Héphestion était considéré comme un bel homme par beaucoup, et le père d'Alexandre, Philippe II, le considérait comme une excellente influence sur son fils. Peu après le mariage de Philippe avec Cléopâtre, le futur roi s'inquiéta de sa position de successeur. Un désaccord éclatA entre Philippe et Alexandre, désaccord alimenté par les amis de ce dernier. À cause de cela, de nombreux amis d'Alexandre furent envoyés en exil; cependant, en raison du respect de Philippe pour Héphestion, il fut épargné de cette humiliation.
En campagne
En 334 avant notre ère, après avoir regagné la loyauté de nombreuses cités-États grecques, notamment après la destruction de Thèbes, Alexandre et son armée traversèrent l'Hellespont pour la première étape de leur conquête de la Perse. Cependant, avant d'affronter l'armée perse au Granique, Alexandre choisit de se rendre sur la tombe de son héros (et ancêtre supposé) Achille à Troie (un petit village à l'époque d'Alexandre). Sa fascination pour le héros était telle que le roi dormait toujours avec un exemplaire de l'Iliade d'Homère sous son oreiller.
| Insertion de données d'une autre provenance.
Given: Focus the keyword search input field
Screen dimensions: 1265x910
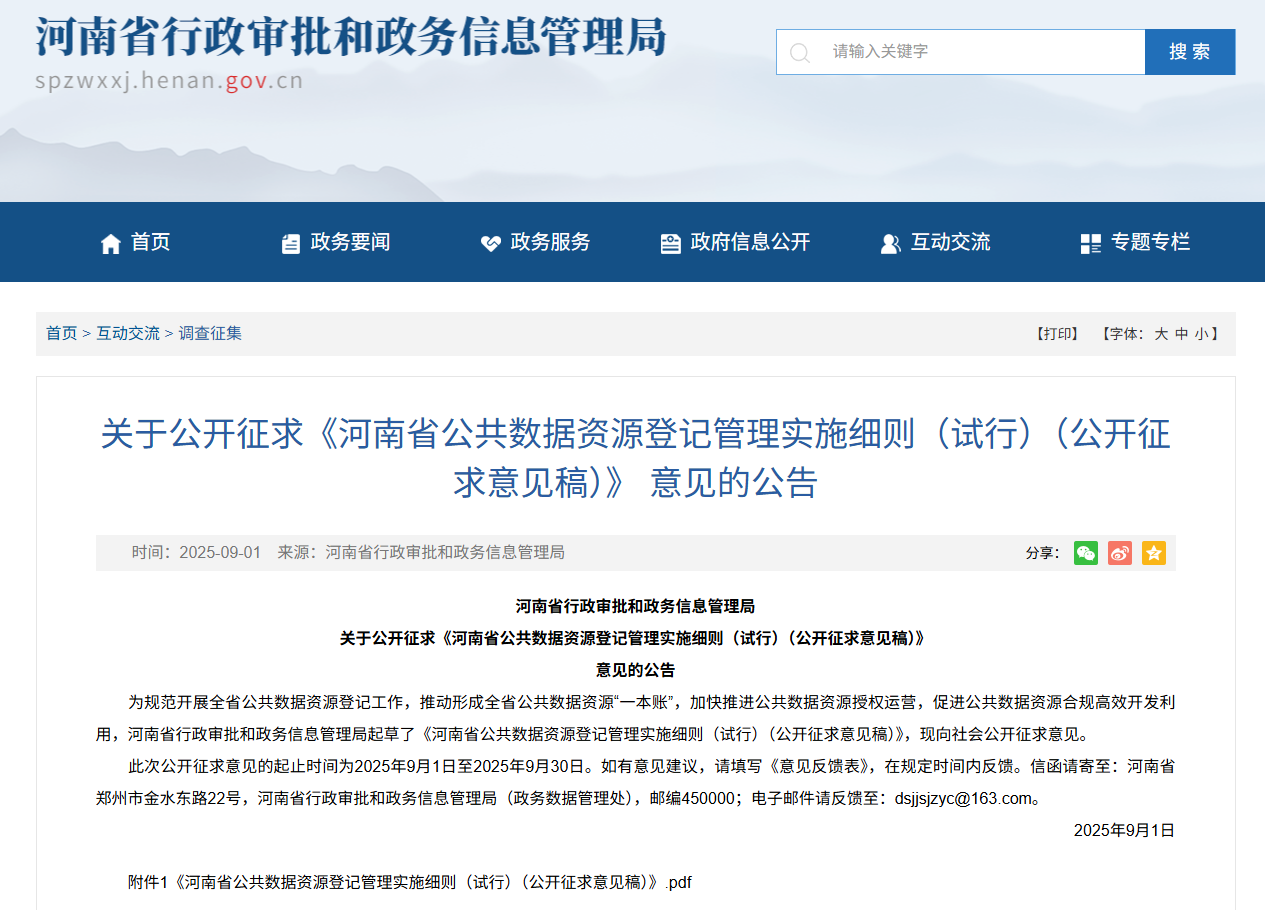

À Troie, il était accompagné, entre autres, d'Héphestion, qui déposa une couronne sur la tombe de Patrocle, l'ami d'Achille. En effet, nombreux étaient ceux qui considéraient que la relation entre Alexandre et Héphestion s'apparentait à celle entre Achille et Patrocle. Plus tard, les deux hommes se tiendraient côte à côte lorsqu'Alexandre trancherait le nœud gordien. En raison de cette proximité unique, de nombreux officiers devinrent extrêmement jaloux. Curieusement, cette jalousie ne se limitait pas à ses hommes, car Olympias, la mère d'Alexandre, qui protégeait excessivement son fils, n'appréciait pas non plus cette relation.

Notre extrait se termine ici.